Scientific classification
- Kingdom: Animalia
- Phylum: Chordata
- Infraphylum: Agnatha
- Superclass: †Anaspidomorphi
- Order: †Jamoytiiformes
- Family: †Jamoytiidae
- Genus: †Jamoytius
- Species: †J. kerwoodi
- Binomial name: †Jamoytius kerwoodi White, 1946

= Jamoytius =

- Genus: Jamoytius
- Species: kerwoodi
- Authority: White, 1946

Extinct genus of jawless vertebrates

Jamoytius kerwoodi is an extinct species of primitive, eel-like jawless fish known from the Patrick Burn Formation in Scotland, dating to the Llandovery epoch of the Early Silurian period.

Long thought of as a "basal anaspid," J. kerwoodi is now recognized as the best-known member of the Hyperoartian order Jamoytiiformes. It had an elongated body, and is thought to have had, in comparison with relatives known from intact bodies like Euphanerops, a dorsal fin and an anal fin near the rearmost third of its body. Earlier reconstructions depict the creature as having side-fins running the length of its body, starting from behind the branchial openings to the tip of its tail: new research demonstrates that such "fins" are actually deformations of the bodywall as the corpse was being squished post-burial. In life, J. kerwoodi resembled a lamprey with a very small mouth. Because the fossil had no teeth, teeth-like structures, nor suggestions of either in its mouth, it was not carnivorous like many modern lampreys. It was more likely to have been a filter-feeder or a detritus-feeder, possibly in the manner of larval lampreys.

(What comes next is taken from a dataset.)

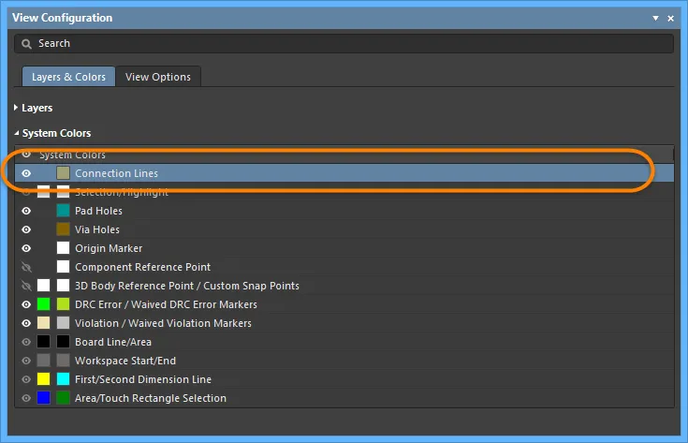Select the Workspace Start/End row
This screenshot has height=443, width=688.
coord(344,361)
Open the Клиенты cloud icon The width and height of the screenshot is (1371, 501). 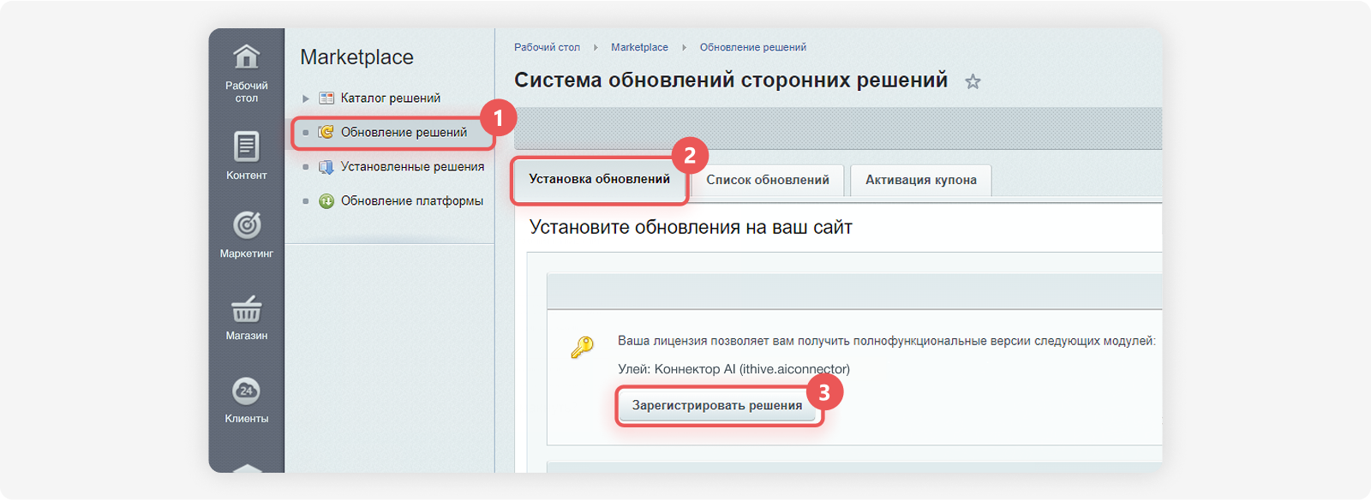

The fish had a cartilaginous skeleton, and a branchial basket resembling the cyclostomes - features that suggest that it was a basal member of that clade. It is also the earliest known vertebrate with camera-type eyes. It also possessed weakly mineralised scales.

==History of research==
Jamoytius was originally named by Errol White on the basis of two specimens (the generic name is a reference to J. A. Moy-Thomas) and, at the time, it was considered to be the most basal vertebrate known. Since then, it has been reclassified by many workers as having many different affinities, such as an "unspecialized anaspid", or as a sister taxon to the lampreys, its difficulty in classification due to difficulties in reconstructing the anatomy; it does not possess any usual chordate synapomorphies. Currently, J. kerwoodi is now placed in its own order Jamoytiiformes, together with Euphanerops and similar agnathans.

== Palaeoecology ==
J. kerwoodi is believed to have been a surface-feeding detritivore or herbivore, with evidence that it grazed on Dictyocaris.